For the libraries, I prefer to keep them as their own repositories and use git submodule to include them to the project. As many libraries written by the community are shared as git repositories, that's a good generic solution. Then, within the Makefile, I just have to add the libraries path I want to include in the LOCALLIBS variable.

Though, for some projects, it makes sense to encapsulate the libraries into a hardware abstraction layer library crafted for the project, then I prefer to use a path such as:

  • project
    • project.ino
    • Makefile
    • project_hal_lib
      • library1
      • library2
      • library3

Though, with arduino 1.5.x a new way to specify libraries is offered, that will offer a way to create and build arduino projects the same way we already do with pipy and virtualenv in python, i.e. you define the set of libraries you need and they get downloaded.


The simplest way to do this is to copy the header and code files of the library into your source directory and include them.

myproject/
    myproject.ino
    somelib.h
    somelib.cpp

In your code, you can do include "somelib.h"

The down side to this is that the libraries must be in the same folder, not sub folders, so it makes your directory look messy.
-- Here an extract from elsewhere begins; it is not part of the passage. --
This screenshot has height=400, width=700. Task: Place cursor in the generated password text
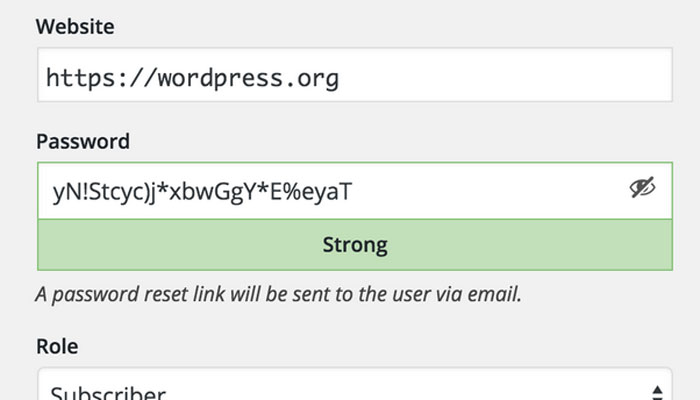pos(200,190)
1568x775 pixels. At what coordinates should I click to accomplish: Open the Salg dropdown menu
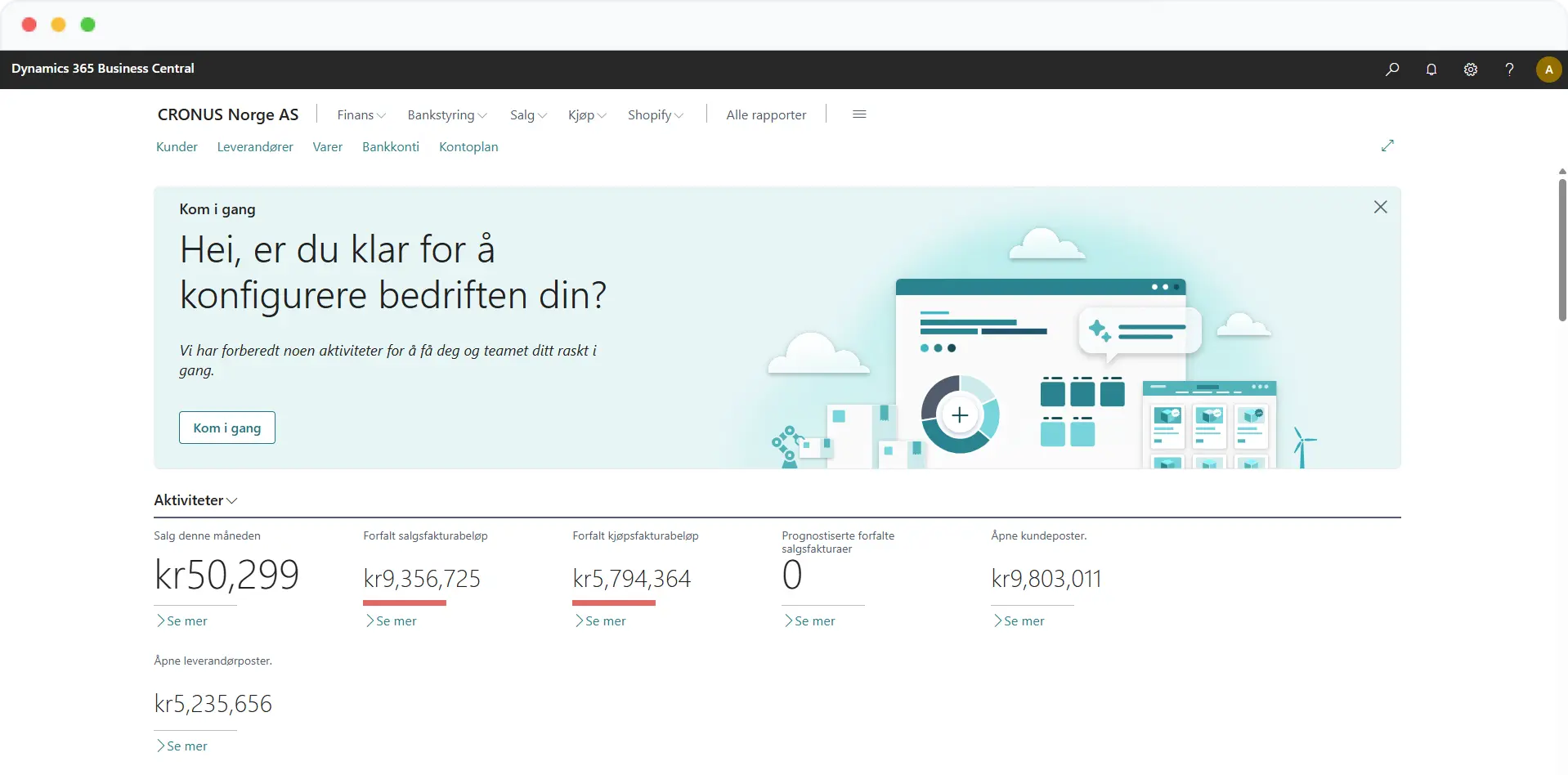pos(527,115)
Regarding the directory structure of my entire project, including schematics and documentation, mine usually looks like this:

myproject/
  schematics/ - eagle files or whatever you may have
  docs/       - include relevant datasheets here
  test/       - any test cases or other code to test parts of the system.
  myproject/  - since Arduino code must be in a directory of the same name
    myproject.ino
    ...

Git submodules are extremely powerful when it comes to organizing multiple nested repositories. Handling multiple libraries from different sources, and even handling parts of your own project which may be stored at different sources becomes easy with git submodules.

Directory Structure

A way to organize your projects would be:

  • projectA - Parent Directory

    • projectA - Source code directory containing Arduino code

      1. projectA.ino
      2. header.h
      3. implementation.cpp
    • docs - Your main documentation directory

    • schematics - these may be maintained separately on a separate Git repo or part of the same repo

    • libs - This will contain your third party libraries.

      1. libA - These may be maintained as third party repositories
      2. libC - ...
    • license

    • README

    • Makefile - Necessary to handle dependencies across directories

Workflow

You would follow your normal cycle of make changes, add and commit as far as the main repository is concerned. Things get interesting with the sub-repositories.

You have the option of adding a repository into the parent directory of your main repository. This means that any part of you directory structure, i.e. docs, schematics, etc. can be maintained as a separate repository and continuously updated from.

You can do this using the git submodule add <repo.git> command. To keep it up to date, you can use git submodule update <path>.

When it comes to maintaining multiple third party libraries within your repository such that each can be version controlled in itself or each can be kept up to date if need be, git submodule again saves your day!

To add a third party repo to libs, use the command git submodule add <lib1.git> libs/lib1. Then, to maintain the library at a fixed point in the release cycle, checkout the library and make a commit. To keep the library up to date, use the command git submodule update <path>.

Now, you can maintain multiple repositories within a main repository as well as multiple third party libraries in their independent stages of release.

Versus Single Directory Approach

While the single directory approach is the simplest, it is not possible to version control parts of a directory without a lot of pain. Hence, the simple approach fails to accomodate different repositories with varying states in the project.

This approach allows maintaining multiple repositories but brings in the need for a Makefile to handle the compilation and linking process.

Depending on the complexity of your project, the optimal approach can be selected.